(Assignment) In the entries below, count every line that has the string "button", and answer with that count alone.

(Information supplied)

_ _ _

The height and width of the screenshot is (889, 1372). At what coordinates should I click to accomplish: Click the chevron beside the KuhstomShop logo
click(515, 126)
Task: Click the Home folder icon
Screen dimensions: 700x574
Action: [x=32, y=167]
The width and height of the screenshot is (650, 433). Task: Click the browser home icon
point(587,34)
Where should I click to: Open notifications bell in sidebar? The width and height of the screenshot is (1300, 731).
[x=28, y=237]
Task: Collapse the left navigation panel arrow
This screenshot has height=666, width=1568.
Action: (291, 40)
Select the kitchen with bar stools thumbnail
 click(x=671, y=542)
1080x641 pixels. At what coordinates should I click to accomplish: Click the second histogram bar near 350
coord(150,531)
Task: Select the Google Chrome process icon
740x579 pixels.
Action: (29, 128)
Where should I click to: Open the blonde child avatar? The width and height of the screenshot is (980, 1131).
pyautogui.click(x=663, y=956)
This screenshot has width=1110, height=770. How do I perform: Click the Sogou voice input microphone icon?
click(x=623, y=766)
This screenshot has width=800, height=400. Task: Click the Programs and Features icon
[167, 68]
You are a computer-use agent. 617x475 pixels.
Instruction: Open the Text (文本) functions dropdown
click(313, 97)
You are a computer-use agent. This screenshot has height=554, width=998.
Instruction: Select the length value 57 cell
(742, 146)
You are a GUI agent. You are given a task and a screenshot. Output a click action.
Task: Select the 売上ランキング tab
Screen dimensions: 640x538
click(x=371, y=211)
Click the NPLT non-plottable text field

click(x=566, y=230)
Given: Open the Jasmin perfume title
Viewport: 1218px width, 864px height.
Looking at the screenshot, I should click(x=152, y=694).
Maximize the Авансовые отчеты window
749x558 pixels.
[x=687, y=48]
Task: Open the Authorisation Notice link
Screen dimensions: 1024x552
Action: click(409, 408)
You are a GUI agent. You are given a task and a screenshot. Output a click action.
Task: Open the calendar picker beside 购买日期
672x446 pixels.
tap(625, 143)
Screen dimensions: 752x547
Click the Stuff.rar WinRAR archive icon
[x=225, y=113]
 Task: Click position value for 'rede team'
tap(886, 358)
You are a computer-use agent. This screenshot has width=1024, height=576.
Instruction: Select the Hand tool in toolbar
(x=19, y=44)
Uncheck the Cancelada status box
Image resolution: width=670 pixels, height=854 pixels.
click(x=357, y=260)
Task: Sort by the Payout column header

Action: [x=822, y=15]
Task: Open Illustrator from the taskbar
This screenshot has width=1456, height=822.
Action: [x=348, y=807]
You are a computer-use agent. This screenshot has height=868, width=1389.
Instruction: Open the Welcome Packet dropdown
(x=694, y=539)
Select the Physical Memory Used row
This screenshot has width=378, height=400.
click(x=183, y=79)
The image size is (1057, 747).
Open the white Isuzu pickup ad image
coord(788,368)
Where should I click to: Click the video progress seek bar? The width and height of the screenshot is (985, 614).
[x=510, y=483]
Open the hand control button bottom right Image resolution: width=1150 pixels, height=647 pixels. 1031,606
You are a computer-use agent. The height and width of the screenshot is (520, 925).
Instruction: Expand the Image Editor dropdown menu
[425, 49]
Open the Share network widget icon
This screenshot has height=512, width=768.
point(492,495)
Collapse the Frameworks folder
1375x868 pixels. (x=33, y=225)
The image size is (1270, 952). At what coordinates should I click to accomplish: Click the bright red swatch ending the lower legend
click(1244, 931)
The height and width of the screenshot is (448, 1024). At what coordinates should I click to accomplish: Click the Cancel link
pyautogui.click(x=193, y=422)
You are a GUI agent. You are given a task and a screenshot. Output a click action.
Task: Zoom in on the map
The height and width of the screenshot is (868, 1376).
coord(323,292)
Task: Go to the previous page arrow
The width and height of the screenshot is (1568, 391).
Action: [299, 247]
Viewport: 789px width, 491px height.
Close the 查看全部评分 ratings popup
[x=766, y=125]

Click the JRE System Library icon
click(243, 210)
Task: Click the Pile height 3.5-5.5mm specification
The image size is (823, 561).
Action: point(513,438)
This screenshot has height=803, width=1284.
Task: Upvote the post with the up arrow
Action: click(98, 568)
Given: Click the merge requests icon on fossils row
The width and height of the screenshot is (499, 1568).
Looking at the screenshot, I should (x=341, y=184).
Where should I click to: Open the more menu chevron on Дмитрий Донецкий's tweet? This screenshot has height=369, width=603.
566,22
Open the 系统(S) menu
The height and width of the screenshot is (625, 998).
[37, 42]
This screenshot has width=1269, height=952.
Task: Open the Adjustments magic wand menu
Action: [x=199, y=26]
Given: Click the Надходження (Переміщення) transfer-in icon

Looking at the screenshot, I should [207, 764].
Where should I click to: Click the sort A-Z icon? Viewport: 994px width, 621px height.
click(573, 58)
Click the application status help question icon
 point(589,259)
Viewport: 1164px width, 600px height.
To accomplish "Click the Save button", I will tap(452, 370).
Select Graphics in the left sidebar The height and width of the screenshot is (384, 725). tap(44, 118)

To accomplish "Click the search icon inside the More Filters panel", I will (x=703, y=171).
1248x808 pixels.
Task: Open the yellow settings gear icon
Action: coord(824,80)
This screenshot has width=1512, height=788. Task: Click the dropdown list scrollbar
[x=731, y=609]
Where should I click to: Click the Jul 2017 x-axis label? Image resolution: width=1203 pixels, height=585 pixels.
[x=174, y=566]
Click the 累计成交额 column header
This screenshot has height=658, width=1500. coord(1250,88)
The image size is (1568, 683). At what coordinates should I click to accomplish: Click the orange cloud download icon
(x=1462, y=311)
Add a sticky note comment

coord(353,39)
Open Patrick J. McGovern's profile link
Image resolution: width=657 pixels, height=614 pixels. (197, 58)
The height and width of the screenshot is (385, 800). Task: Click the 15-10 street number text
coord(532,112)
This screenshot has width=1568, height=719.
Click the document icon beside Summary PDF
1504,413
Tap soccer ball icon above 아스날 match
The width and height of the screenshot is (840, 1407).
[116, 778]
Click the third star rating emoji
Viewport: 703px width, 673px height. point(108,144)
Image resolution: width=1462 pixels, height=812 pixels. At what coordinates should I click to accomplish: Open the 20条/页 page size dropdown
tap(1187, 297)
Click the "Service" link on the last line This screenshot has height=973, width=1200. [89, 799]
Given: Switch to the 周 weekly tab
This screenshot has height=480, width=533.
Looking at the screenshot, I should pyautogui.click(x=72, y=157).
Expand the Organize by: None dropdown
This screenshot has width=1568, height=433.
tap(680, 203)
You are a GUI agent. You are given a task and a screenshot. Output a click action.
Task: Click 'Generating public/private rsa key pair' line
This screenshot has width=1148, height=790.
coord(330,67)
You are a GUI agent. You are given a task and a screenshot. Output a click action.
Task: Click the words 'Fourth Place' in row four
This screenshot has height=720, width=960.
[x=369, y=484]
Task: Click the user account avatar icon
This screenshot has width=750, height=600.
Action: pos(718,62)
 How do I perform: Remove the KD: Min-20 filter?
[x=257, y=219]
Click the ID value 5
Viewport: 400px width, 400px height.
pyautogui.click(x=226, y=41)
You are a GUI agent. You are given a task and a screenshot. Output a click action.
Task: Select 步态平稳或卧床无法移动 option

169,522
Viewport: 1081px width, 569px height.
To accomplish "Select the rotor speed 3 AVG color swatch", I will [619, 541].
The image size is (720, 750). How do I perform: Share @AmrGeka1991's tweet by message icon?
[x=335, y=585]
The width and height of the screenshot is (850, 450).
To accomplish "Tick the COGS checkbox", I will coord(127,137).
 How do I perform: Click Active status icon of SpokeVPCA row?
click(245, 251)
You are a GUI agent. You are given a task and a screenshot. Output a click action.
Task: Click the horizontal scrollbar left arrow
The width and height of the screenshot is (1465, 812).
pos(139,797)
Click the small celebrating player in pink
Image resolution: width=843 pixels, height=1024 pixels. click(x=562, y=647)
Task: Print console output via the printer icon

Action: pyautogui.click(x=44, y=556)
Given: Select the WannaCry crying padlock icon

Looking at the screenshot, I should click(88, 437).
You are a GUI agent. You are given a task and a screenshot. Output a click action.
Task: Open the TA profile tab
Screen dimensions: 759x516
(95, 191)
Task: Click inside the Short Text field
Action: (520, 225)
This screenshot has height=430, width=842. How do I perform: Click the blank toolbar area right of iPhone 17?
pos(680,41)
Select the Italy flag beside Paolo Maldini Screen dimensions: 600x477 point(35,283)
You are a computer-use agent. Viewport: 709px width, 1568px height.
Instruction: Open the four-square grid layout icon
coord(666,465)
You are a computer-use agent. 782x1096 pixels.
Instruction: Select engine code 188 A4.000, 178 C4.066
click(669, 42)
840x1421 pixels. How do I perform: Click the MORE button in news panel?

_ _ _

(Solution for this problem) 3